在所有獨具人類特色的事物中,語言始終處於首要的位置,而且人類對語言自身的思考也具有曆史的和現實的深遠意義。因為,一方麵,對語言的研究可以追溯到柏拉圖的《克拉底魯篇》,甚或更早;另一方麵,發於20世紀初的“語言學轉向”和20世紀後半期的“語用學轉向”,重新突現了語言理論並為語言哲學、分析哲學甚至整個科學哲學的發展作了明確的思維限界。在曆史和現實所設定的這種基本框架中,探討語言和實在關係的指稱理論,也因整個背景視角的轉變必然而然地發生了某種時代性的演變,其特征深刻地滲透著語用分析方法所獨具的風格、意義和曆史印跡,展現出指稱理論曆史發展的語用化趨向,同時這種演變又從另一個層麵上顯示了人類整體理論思維的變化。因此,從宏觀上揭示這種演變的背景,闡明這種演變的總體特征和意義,將是整個後語言哲學和科學哲學研究所需麵對的一個非常重要的趨向。
(一)從傳統語義學的解構到語用學的設定
曆史地講,語言哲學中的“語用學轉向”始於指稱理論在傳統語義學研究中“戰略性”的失敗。語用分析方法把一切語義表征、真理一致性和語詞指稱等都看作是依賴於語言概念框架而生成的,因而本體論的範疇就嵌在指稱說明中,並且這些說明是曆史地和文化地變動著的。這使得語言哲學家們在指稱理論研究的一切方麵能夠不斷地走向“開放”、“弱化”和“建構”這三個最基本的趨向性上。從而,在消解傳統語義學和構建語用學的語言實在觀的基礎上,描畫出語用學的藍圖。
1.現代指稱理論的困惑
在傳統的語義學中,指稱理論所探討的是關於語言的指稱語詞,也即關於名稱、謂詞以及它們指稱或應用的對象和原因的理論。其重要性就在於它研究語言表達式與非語言的外部對象之間的關聯,即它直接地揭示了語言和實在之間所具有的某種對應的或映射的關係。
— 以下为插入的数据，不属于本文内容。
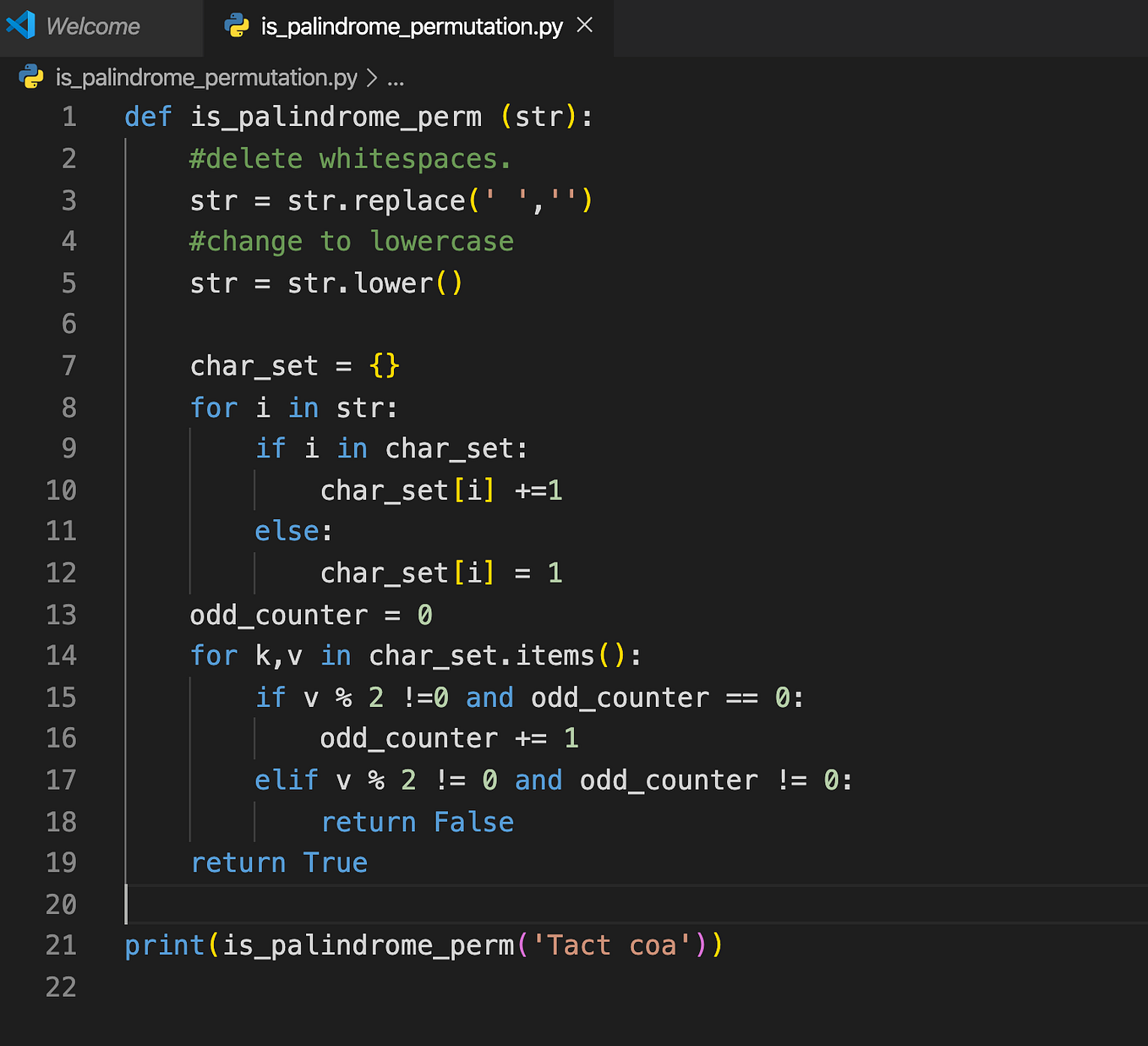Click line number 21
The height and width of the screenshot is (1046, 1148).
tap(60, 945)
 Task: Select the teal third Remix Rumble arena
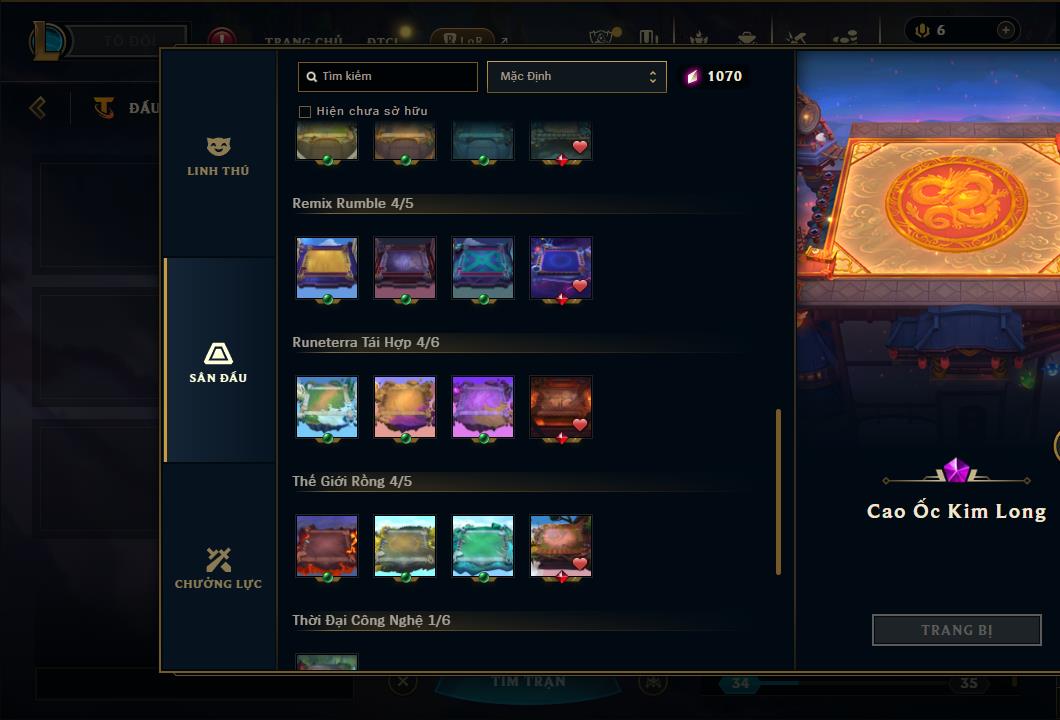pos(483,268)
這一研究方向及其目標在相當長的時間內決定了指稱理論的命運。我們看到,在“前分析”和“分析”時代的語義學中,大致有四種探討指稱理論的途徑,它們從各自不同的角度對指稱難題進行了特定的求解:①現代符號學是一種直指式的理論。它要求語詞的使用者必須先在地把握對象,從而在頭腦中產生作為該對象的自然符號,以使這一符號通過與指稱該對象的語詞之間的關聯而被約定地表達;②因果論者倡導從對象到語詞使用者心靈的分析途徑。在他們看來,對象在使用者的頭腦中引發了一個通過語詞而被表達的陳述或大腦事件,而語詞正是借助其與這些陳述或大腦事件之間的約定性結合而因果地指稱了對象;③“邏輯—數學”理論則是從自然符號及思維過程中抽象出來的,主張指稱是一種從語詞集合到對象集合的映射。因而指稱理論的目標,就是檢驗建立在非循環地給定的各語詞的語義域和各種類型對象之上的關係結構;④早期的分析理論則追求在精確的或理想的形式語言基礎上,通過語法分析來建立對象和符號之間的確定關聯。從而,遵循嚴格的“投影規則”,在科學和數學的形式體係中,確定每個語詞所具有的相應意義和指稱。從本質上講,這種理論途徑是在“邏輯—數學”的方法上進行的。